↓↓↓

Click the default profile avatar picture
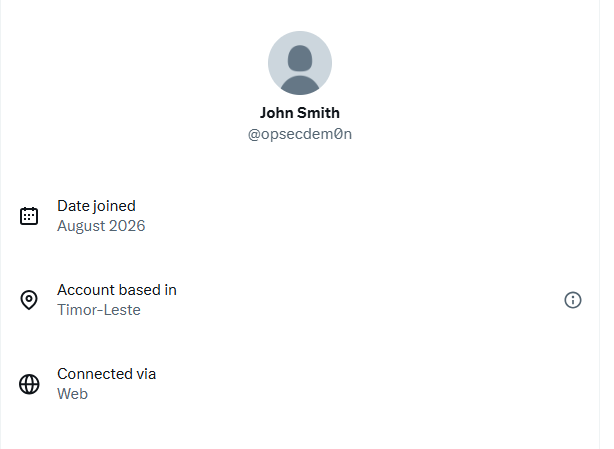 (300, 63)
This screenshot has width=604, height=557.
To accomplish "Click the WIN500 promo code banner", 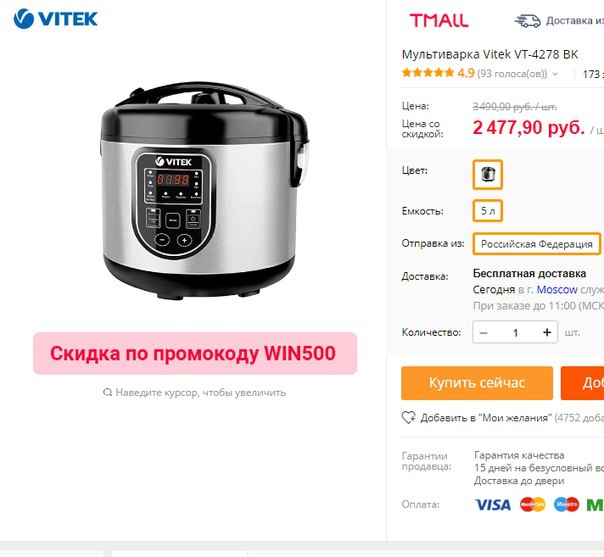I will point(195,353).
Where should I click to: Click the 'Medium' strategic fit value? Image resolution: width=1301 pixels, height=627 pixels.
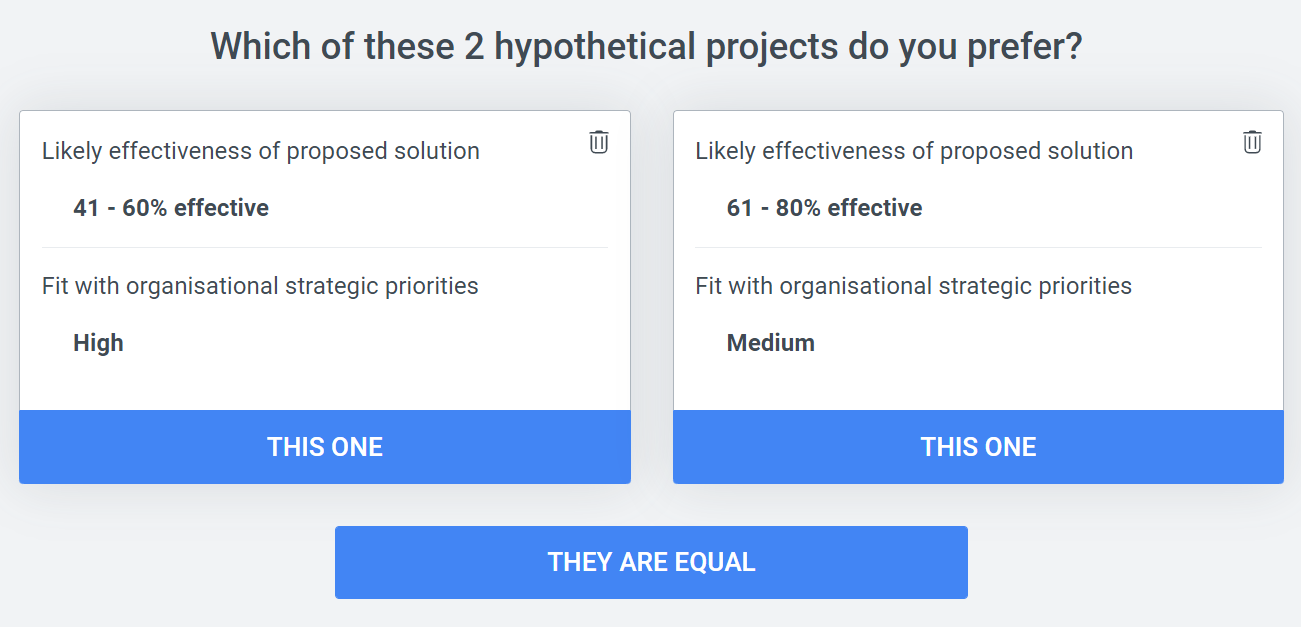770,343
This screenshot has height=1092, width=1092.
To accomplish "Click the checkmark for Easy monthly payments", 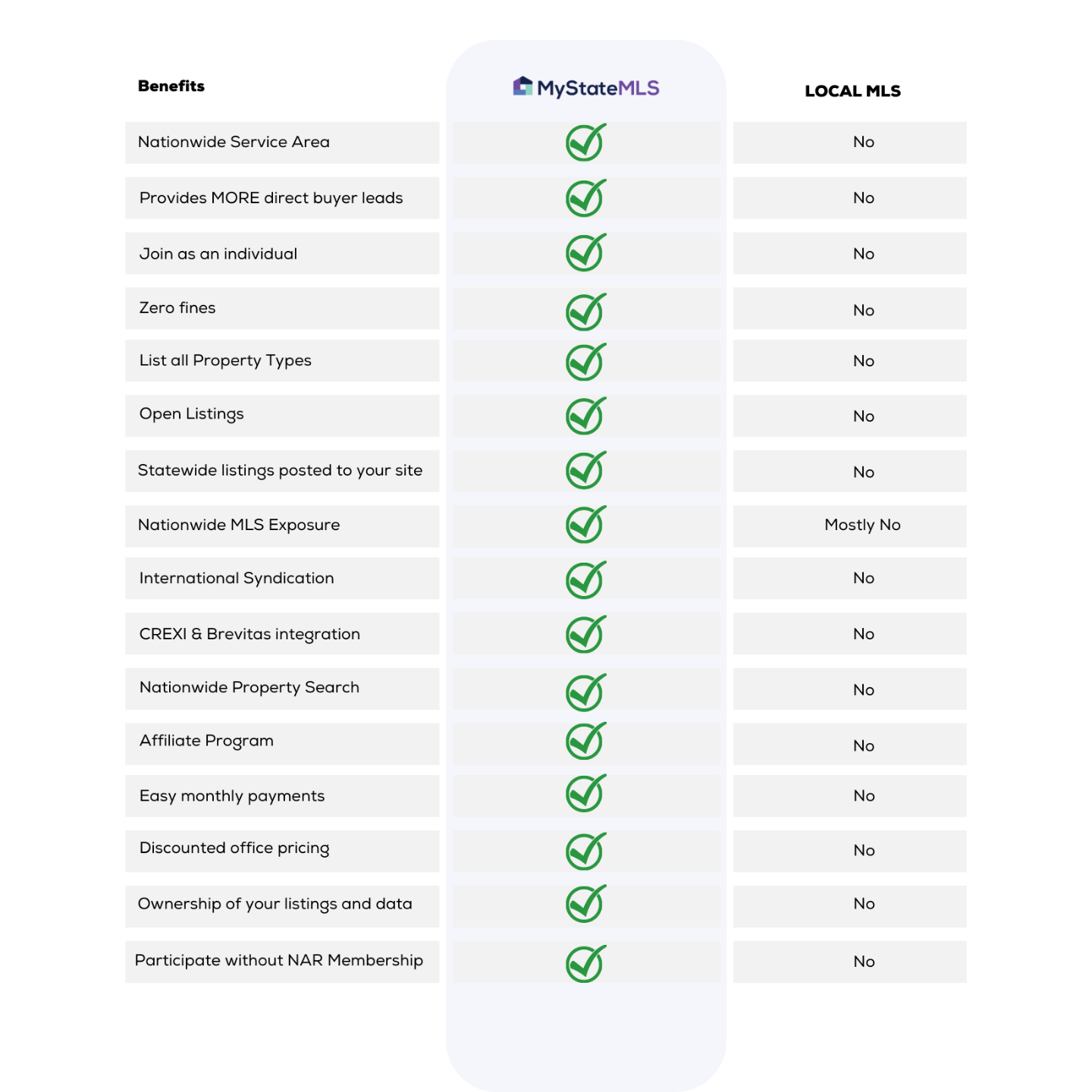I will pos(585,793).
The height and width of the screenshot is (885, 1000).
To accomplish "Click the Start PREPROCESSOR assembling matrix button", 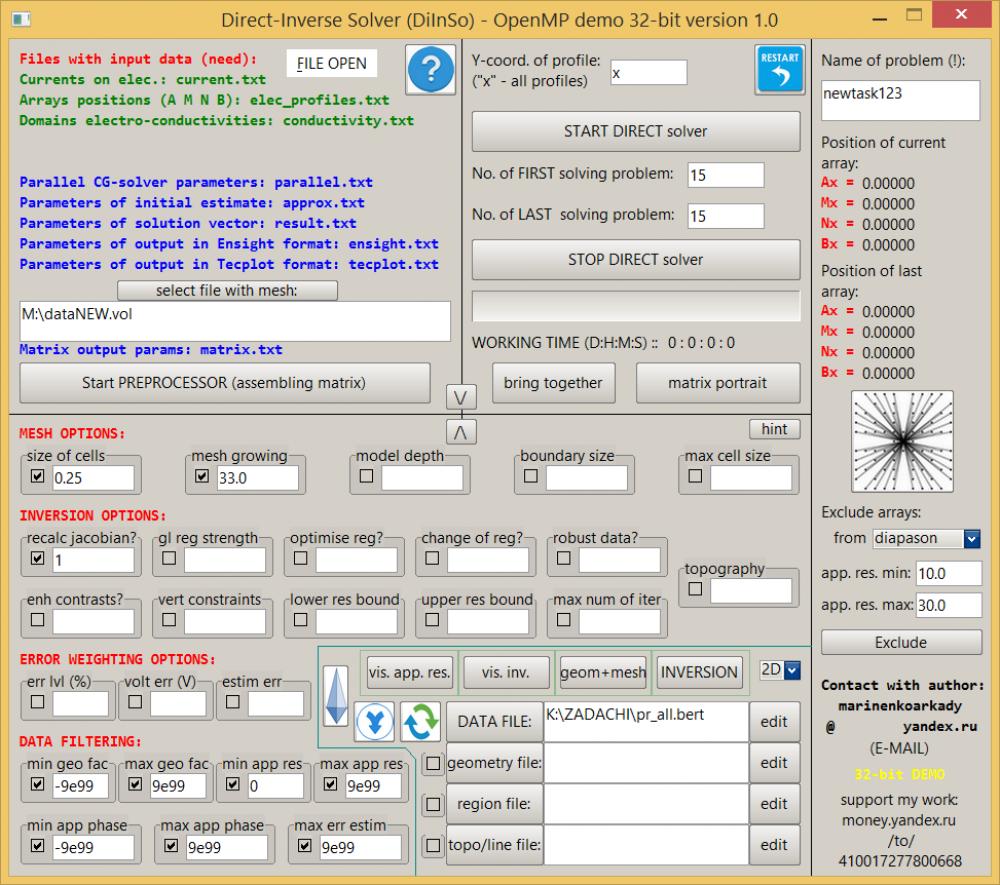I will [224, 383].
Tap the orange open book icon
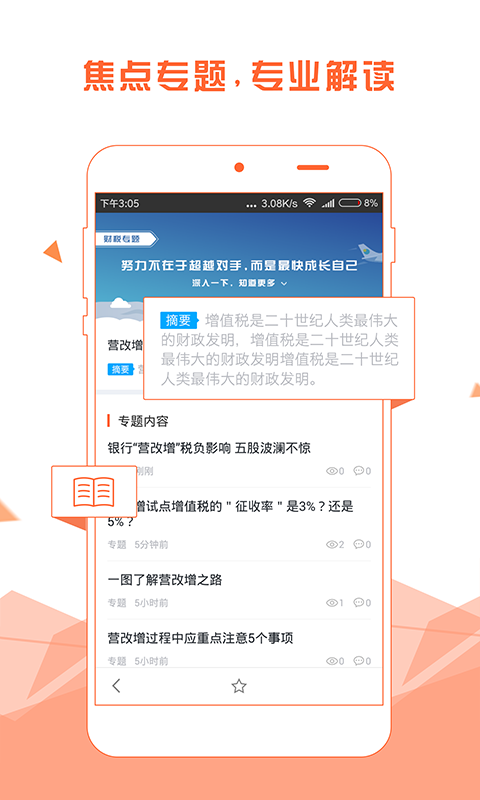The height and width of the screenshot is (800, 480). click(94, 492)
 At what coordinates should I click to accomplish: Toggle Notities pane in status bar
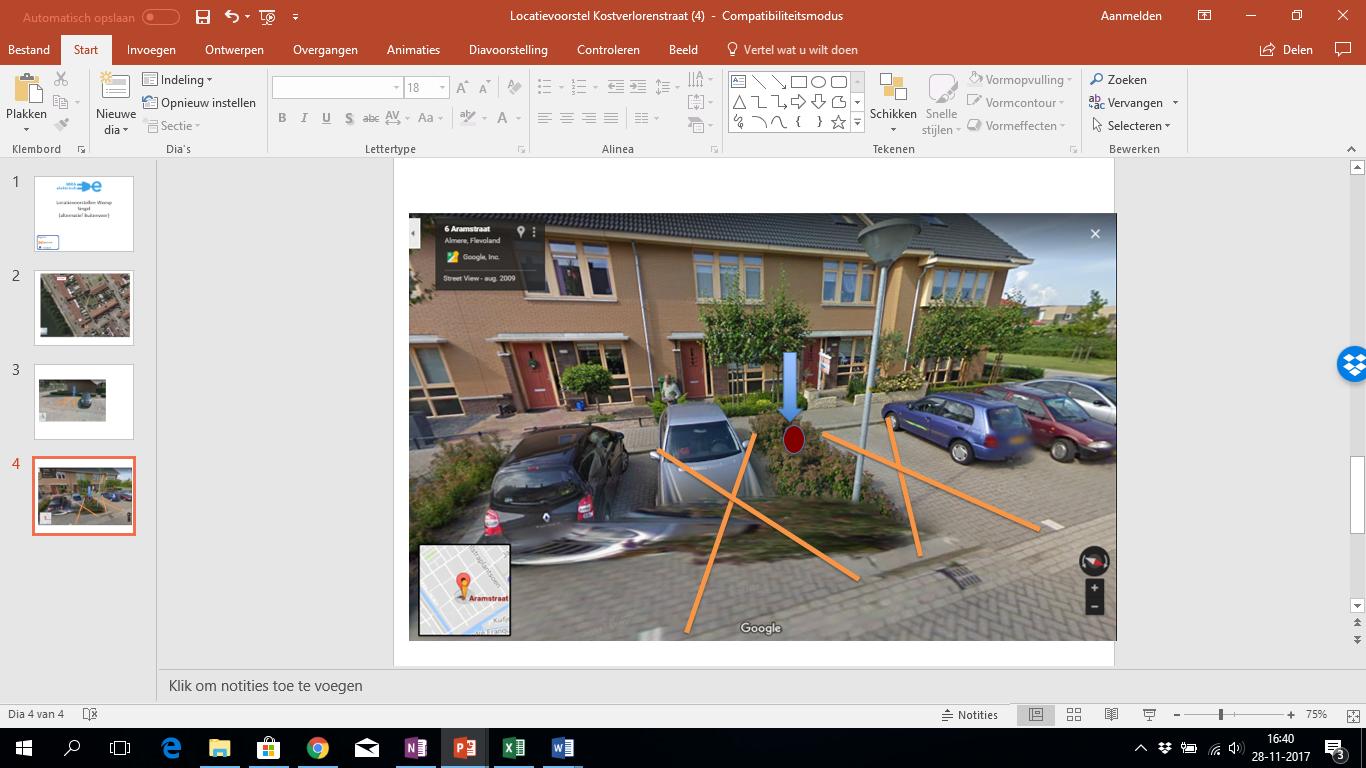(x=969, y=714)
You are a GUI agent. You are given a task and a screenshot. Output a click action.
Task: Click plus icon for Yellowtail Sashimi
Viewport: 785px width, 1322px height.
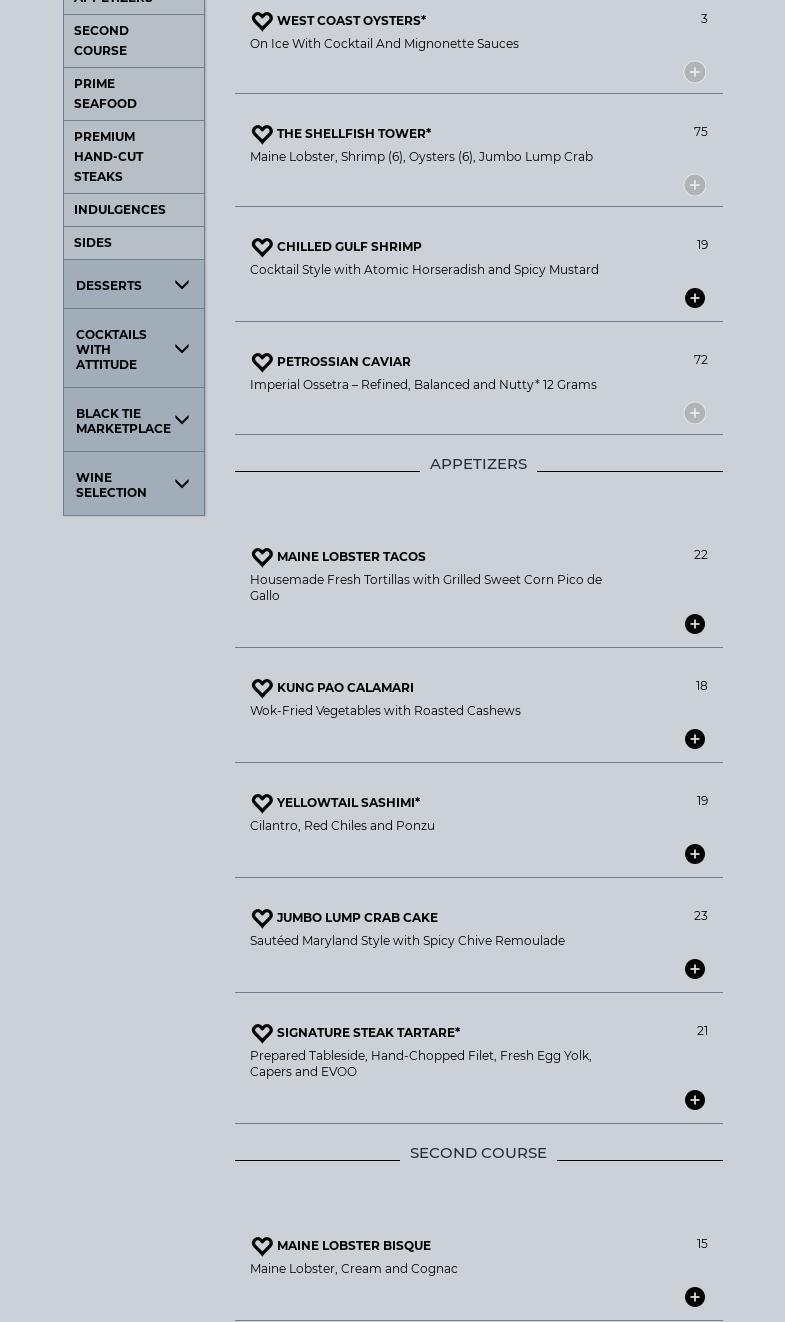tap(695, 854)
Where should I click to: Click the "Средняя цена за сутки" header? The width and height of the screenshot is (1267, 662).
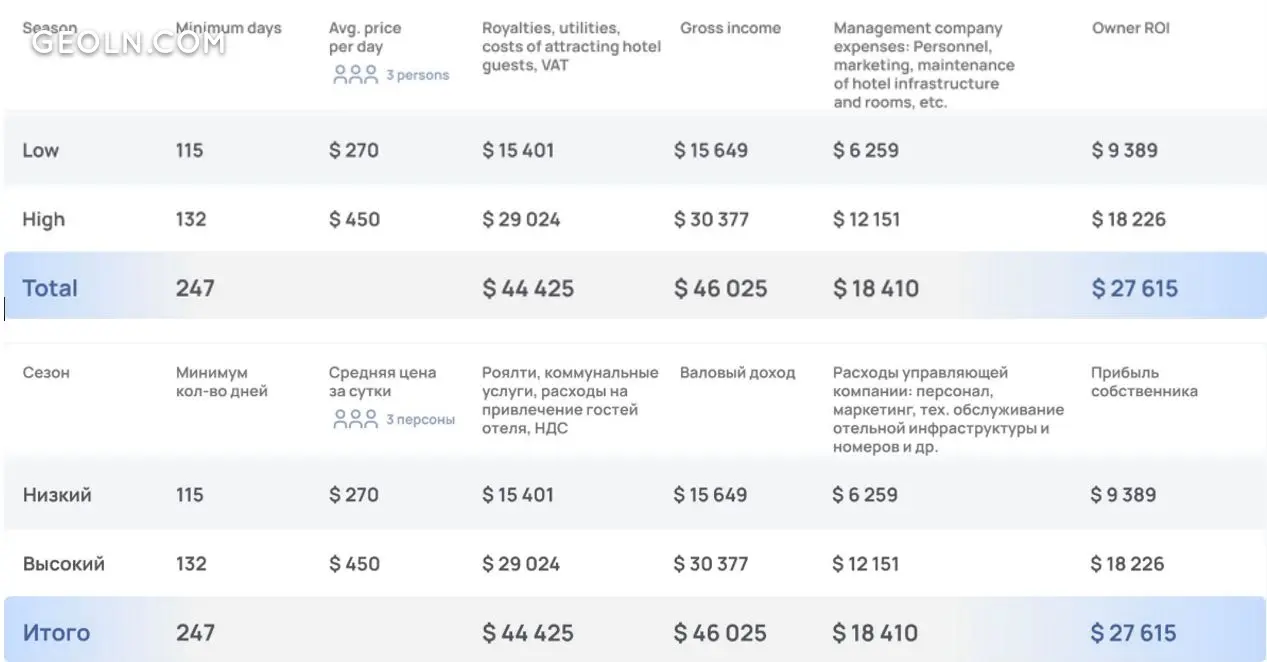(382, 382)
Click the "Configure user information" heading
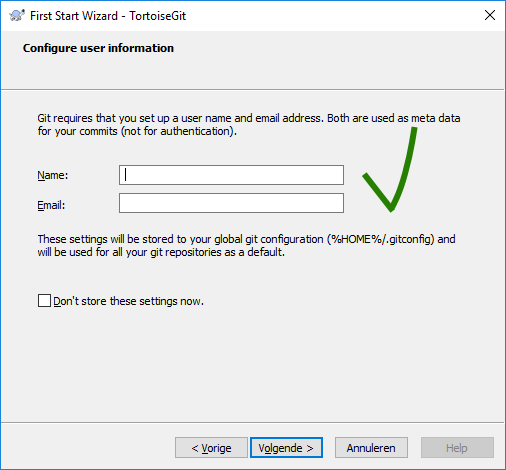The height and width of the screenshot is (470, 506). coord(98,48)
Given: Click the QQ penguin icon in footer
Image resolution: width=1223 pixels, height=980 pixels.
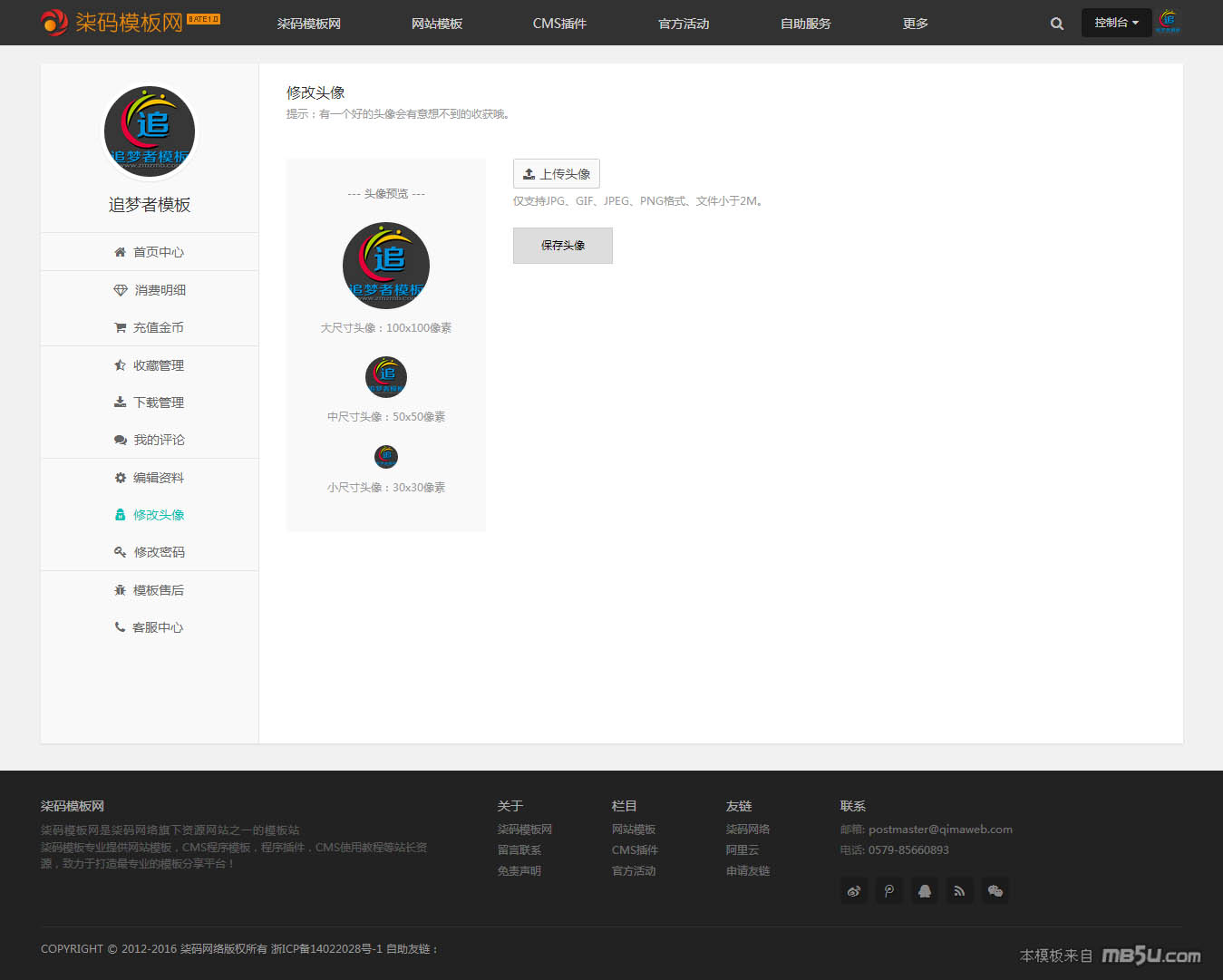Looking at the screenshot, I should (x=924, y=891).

↑↑↑

* _PROBLEM REQUIREMENTS_
Search the data above and return each line in which "This" occurs.

* _FINAL ANSWER_
This screenshot has width=604, height=557.
This screenshot has height=1092, width=1092.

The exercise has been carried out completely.